More progress, made the HERMs coil today, fits nicely into the 7.6L Big W pot. I squeezed about 7m into it.


----------



## Yob (27/11/13)

damn thats neat... what did you bend that round/with?


----------



## Vanoontour (27/11/13)

Yob said:


> damn thats neat... what did you bend that round/with?


Dulux paint tin and a tube bender for the final two bends. I'm pretty happy with it.


----------



## shaunous (27/11/13)

vanoontour said:


> Righto, I'm keeping the controller and the brewery mods separate, the controller build is here (http://aussiehomebrewer.com/topic/76684-another-brew-controller/).
> 
> More progress, made the HERMs coil today, fits nicely into the 7.6L Big W pot. I squeezed about 7m into it.
> 
> ...


You are a fukin magician.

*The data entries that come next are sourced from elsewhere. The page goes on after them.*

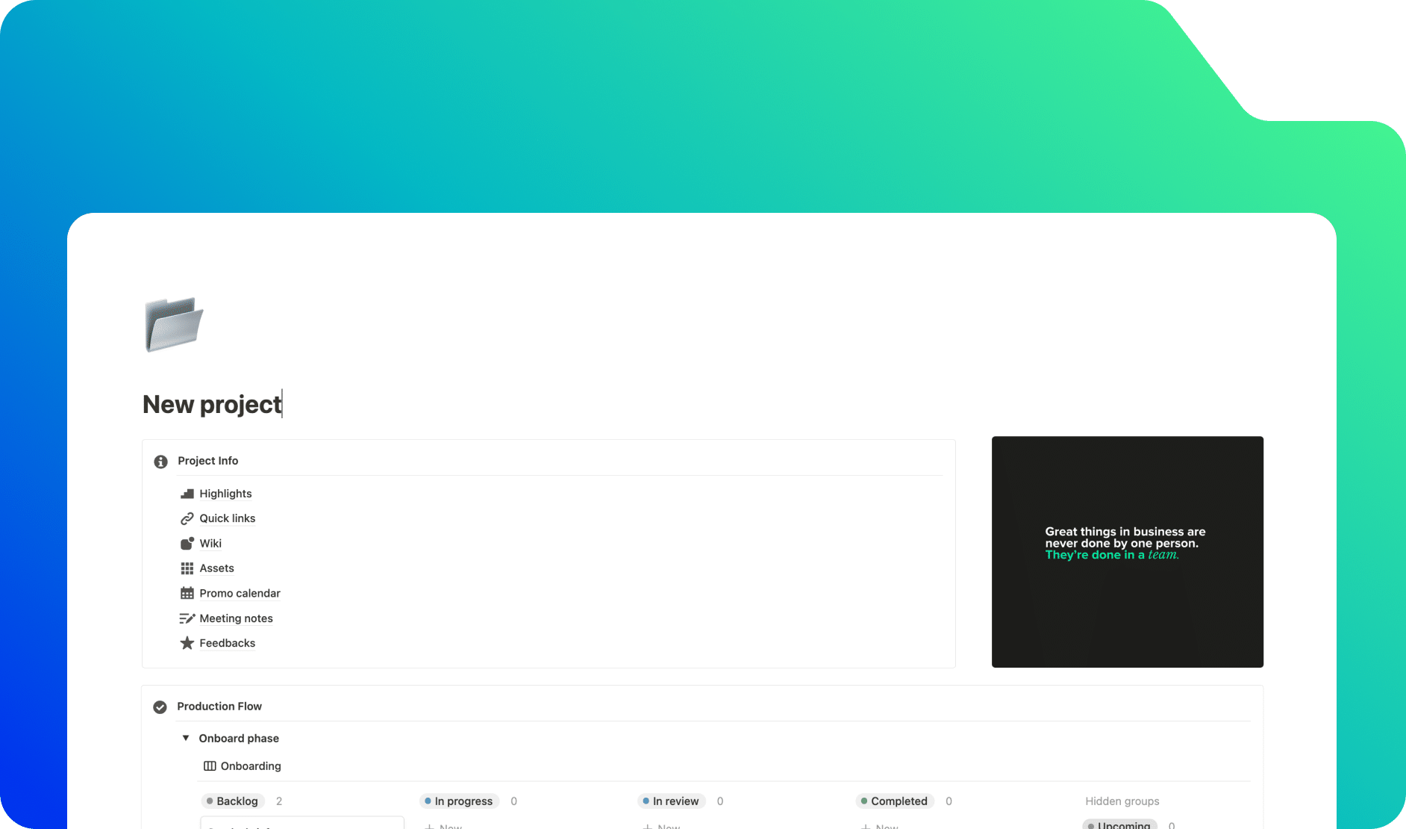Click the team quote image

(1127, 552)
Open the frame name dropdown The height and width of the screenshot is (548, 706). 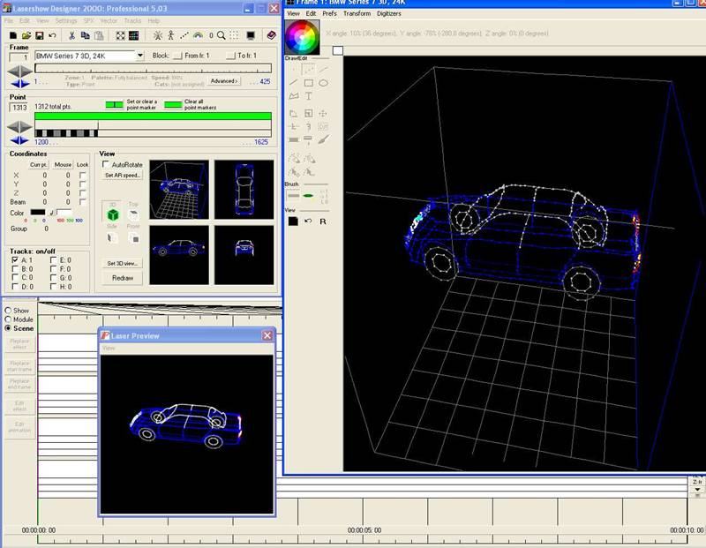pyautogui.click(x=139, y=56)
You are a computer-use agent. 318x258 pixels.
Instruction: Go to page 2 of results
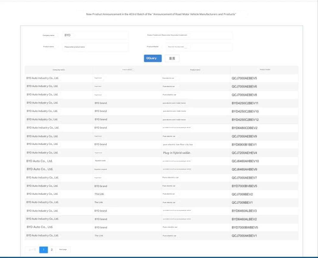(52, 250)
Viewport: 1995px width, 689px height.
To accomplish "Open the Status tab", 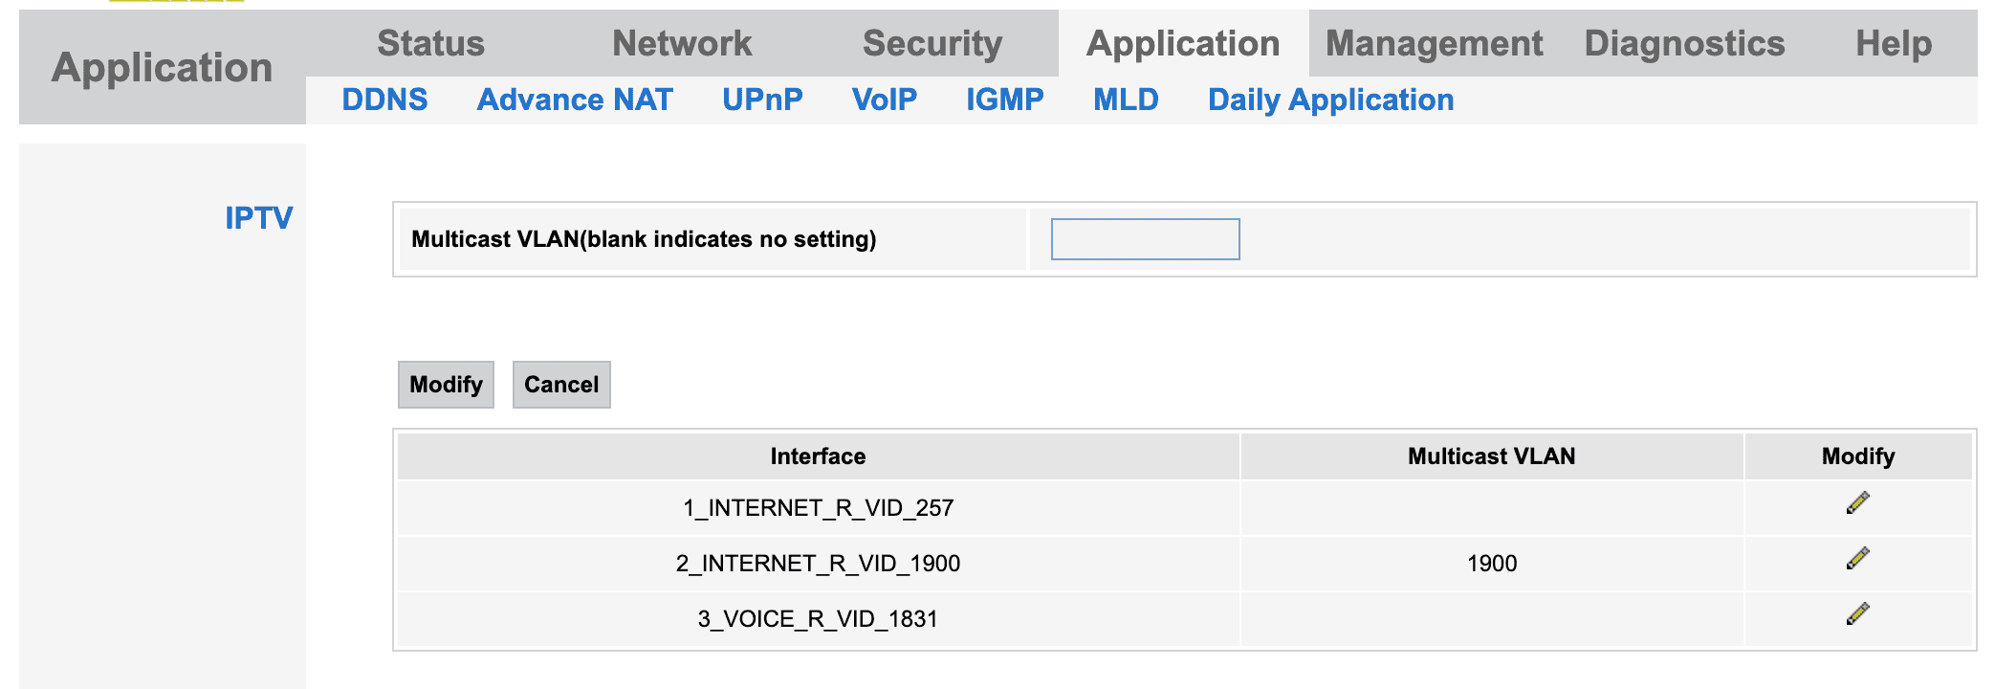I will 430,44.
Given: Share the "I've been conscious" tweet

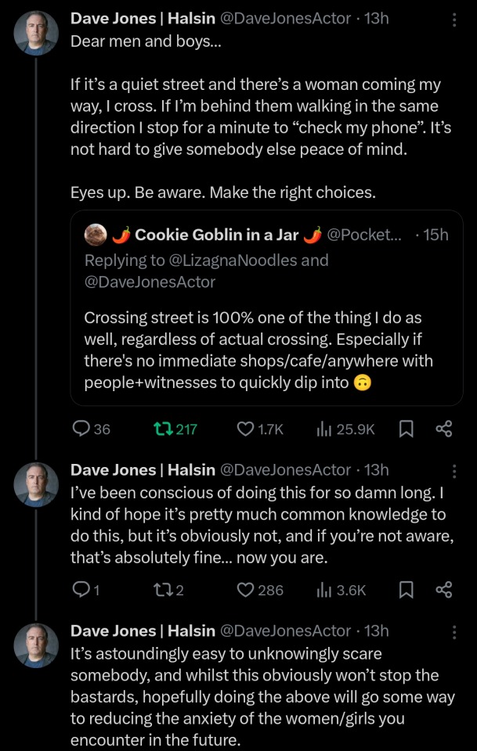Looking at the screenshot, I should pyautogui.click(x=443, y=590).
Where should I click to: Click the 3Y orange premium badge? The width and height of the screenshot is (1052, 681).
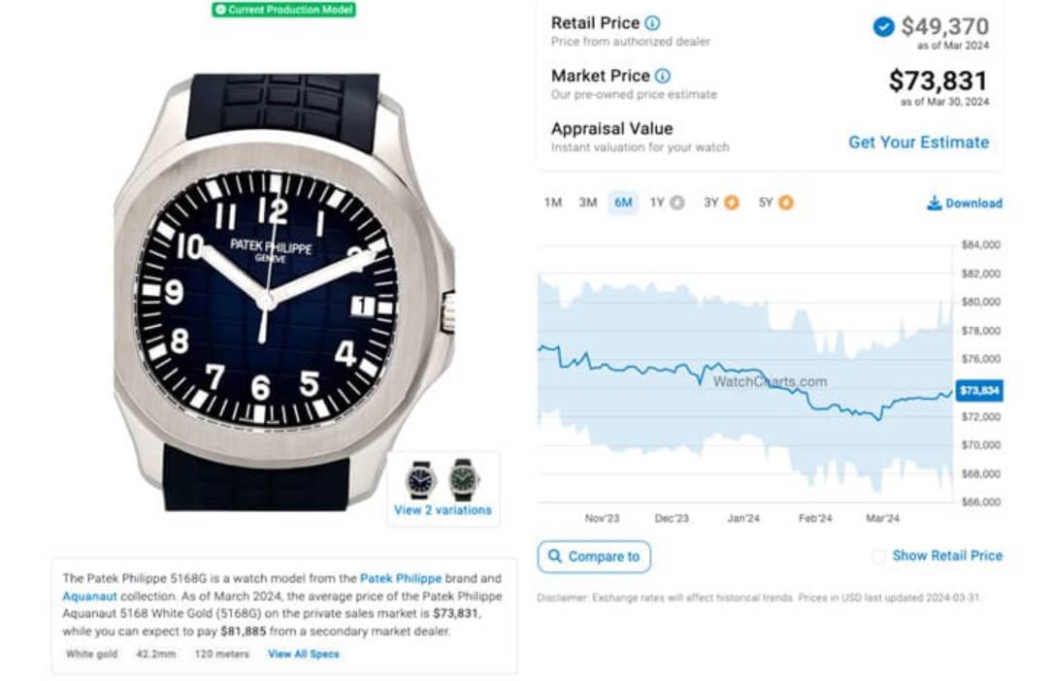732,203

Last time I tried that for a condenser tude for my tea tree oil still I got the shits and launched the thing over the neighbours fence. Although my coil diameter was only tiny, but that looks perfect mate. Good job :super:


----------



## Vanoontour (31/12/13)

Finished up the HERMS pot this morning. All wired up, leak checked and electrically checked.


----------



## gava (31/12/13)

Have you grounded that to the plastic case? or does it go through to the pot?


----------



## Vanoontour (31/12/13)

gava said:


> Have you grounded that to the plastic case? or does it go through to the pot?


Through the pot mate. you can see the screw head inside the pot.


----------



## southcoastbrewer (4/3/14)

vanoontour said:


> Finished up the HERMS pot this morning. All wired up, leak checked and electrically checked.
> 
> 
> 
> ...


resurecting an old thread here.... 

How do you find water loss is with this set up??? It looks to me like you risk caramlisation of your wort in the copper tubing if you have a dry boil?


----------



## Vanoontour (17/3/14)

southcoastbrewer said:


> resurecting an old thread here....
> 
> How do you find water loss is with this set up??? It looks to me like you risk caramlisation of your wort in the copper tubing if you have a dry boil?


Only brewed on it once and with the lid the water loss was negligable. I didn't notice any to be honest.


----------